• WORK INSTRUCTION: Copy the records verbatim from their first line through the line containing "This screenshot has", both ends included.

[Dataset entries]

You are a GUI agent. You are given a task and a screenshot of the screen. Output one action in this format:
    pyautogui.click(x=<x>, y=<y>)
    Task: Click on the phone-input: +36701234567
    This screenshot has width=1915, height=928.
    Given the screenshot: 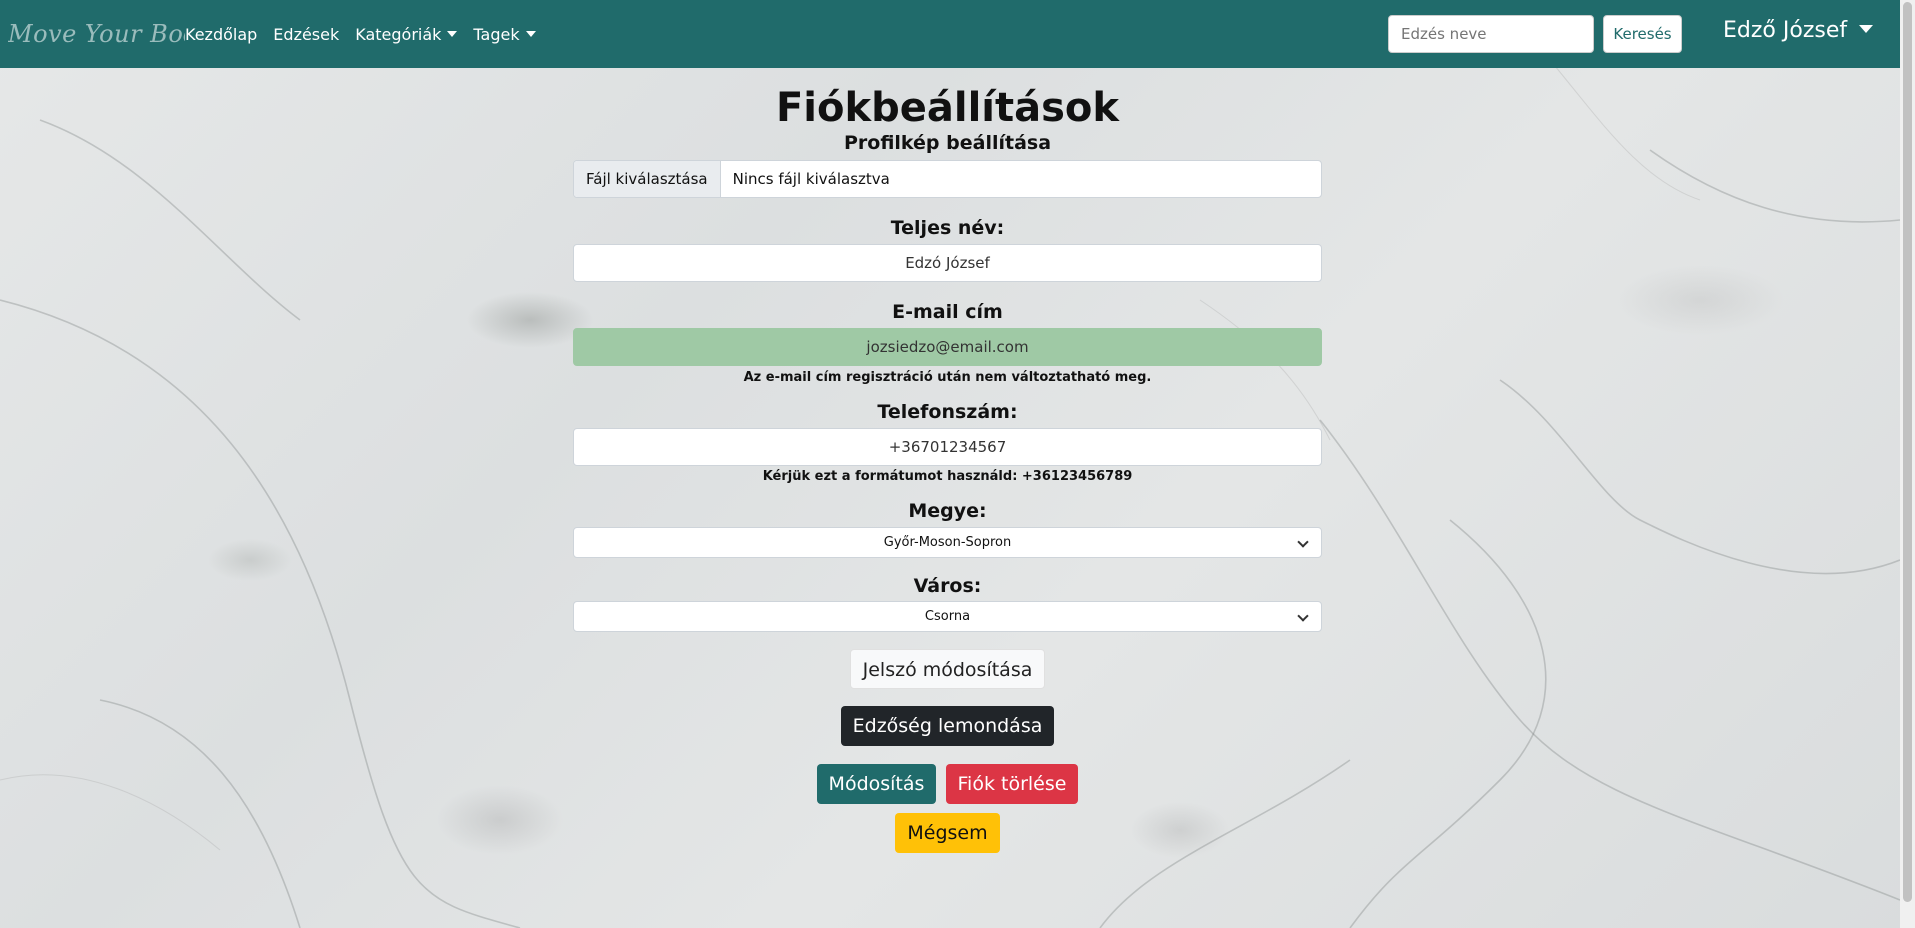 What is the action you would take?
    pyautogui.click(x=948, y=447)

• YOUR SOLUTION:
You are a GUI agent. You are given a task and a screenshot of the screen. Output one action in this format:
    pyautogui.click(x=<x>, y=<y>)
    Task: Click on the phone-input: +36701234567
    This screenshot has width=1915, height=928.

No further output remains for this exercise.